=== Work request ===
Only the lines with "agent" in the entries below belong in the answer; please copy them.
-- Information supplied follows --
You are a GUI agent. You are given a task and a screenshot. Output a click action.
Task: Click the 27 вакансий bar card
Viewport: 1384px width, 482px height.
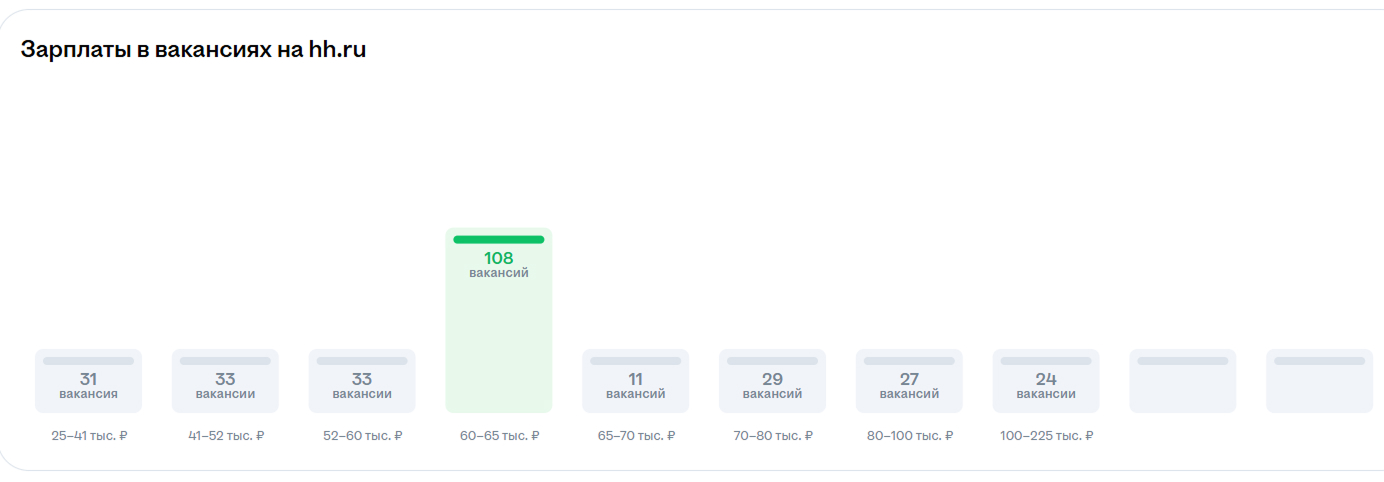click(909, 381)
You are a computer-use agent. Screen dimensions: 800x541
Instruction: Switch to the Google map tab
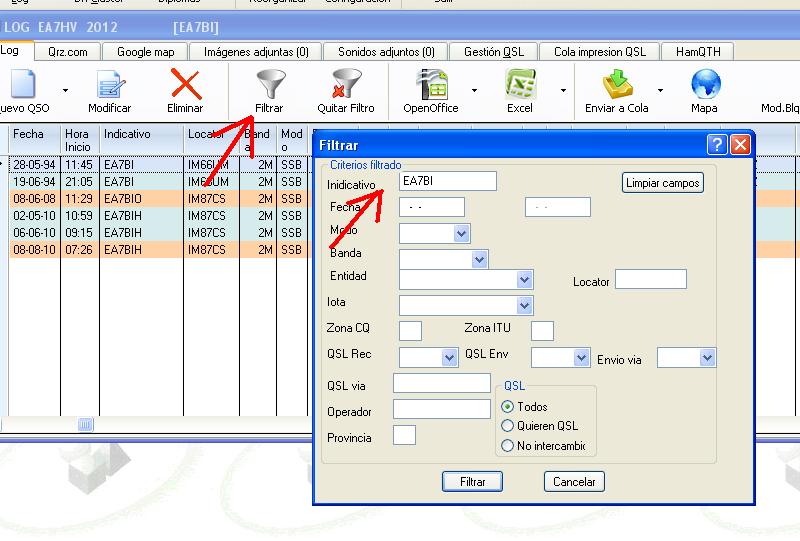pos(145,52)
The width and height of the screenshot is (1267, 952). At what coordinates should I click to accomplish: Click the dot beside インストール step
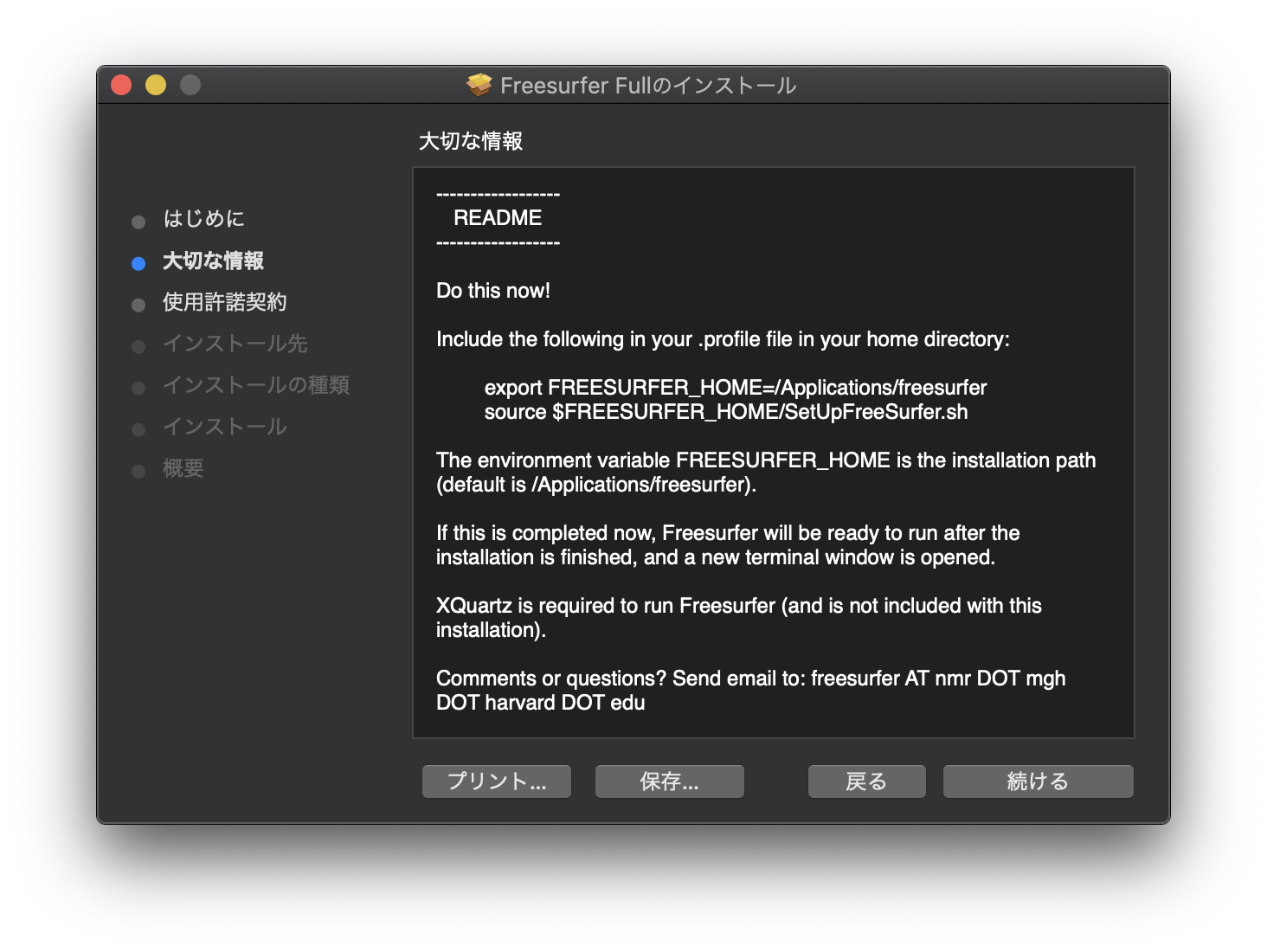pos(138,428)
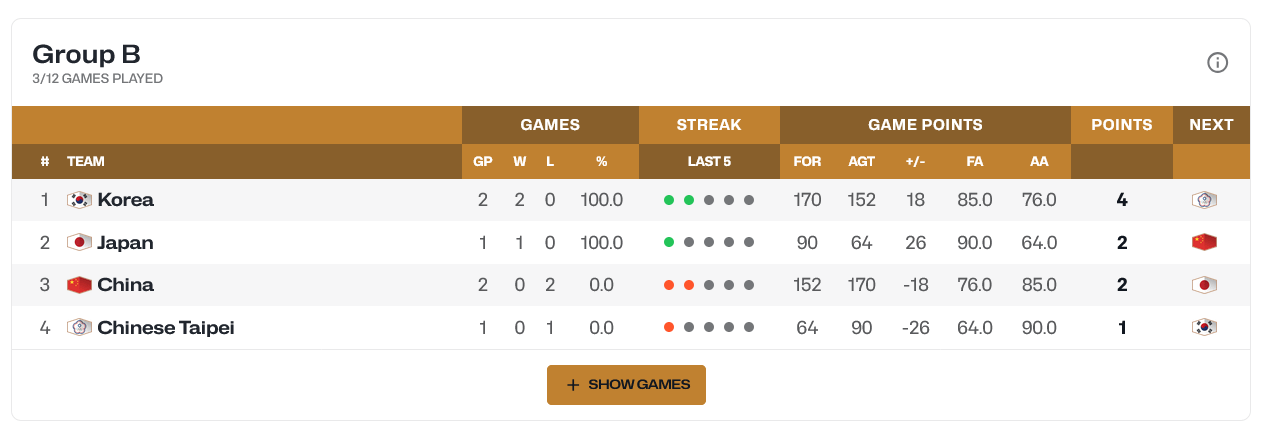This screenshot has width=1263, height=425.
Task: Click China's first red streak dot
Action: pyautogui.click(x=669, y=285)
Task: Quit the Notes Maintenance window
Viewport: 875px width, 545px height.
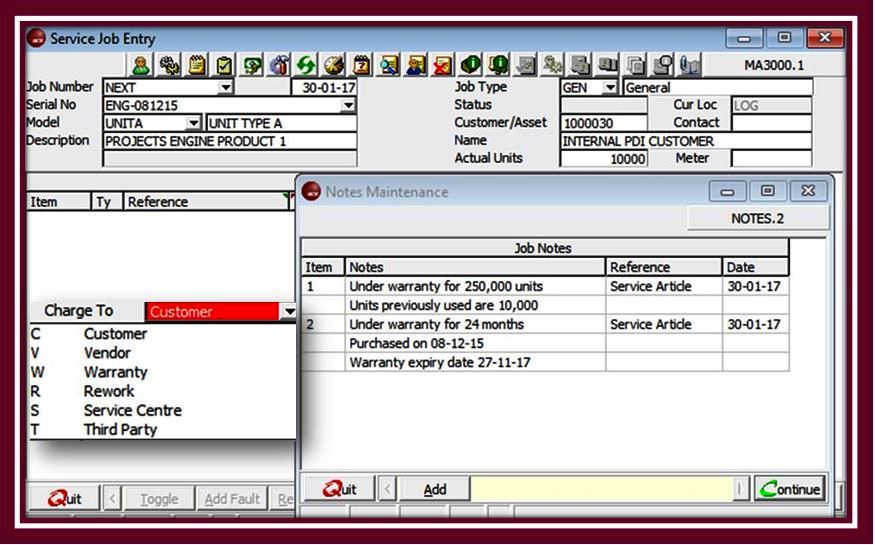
-- Information supplied concluded --
=== Exercise solution ===
You are a GUI agent. You are given a task and a screenshot. Output a click action.
You are a computer-use agent. Screen dimensions: 800x541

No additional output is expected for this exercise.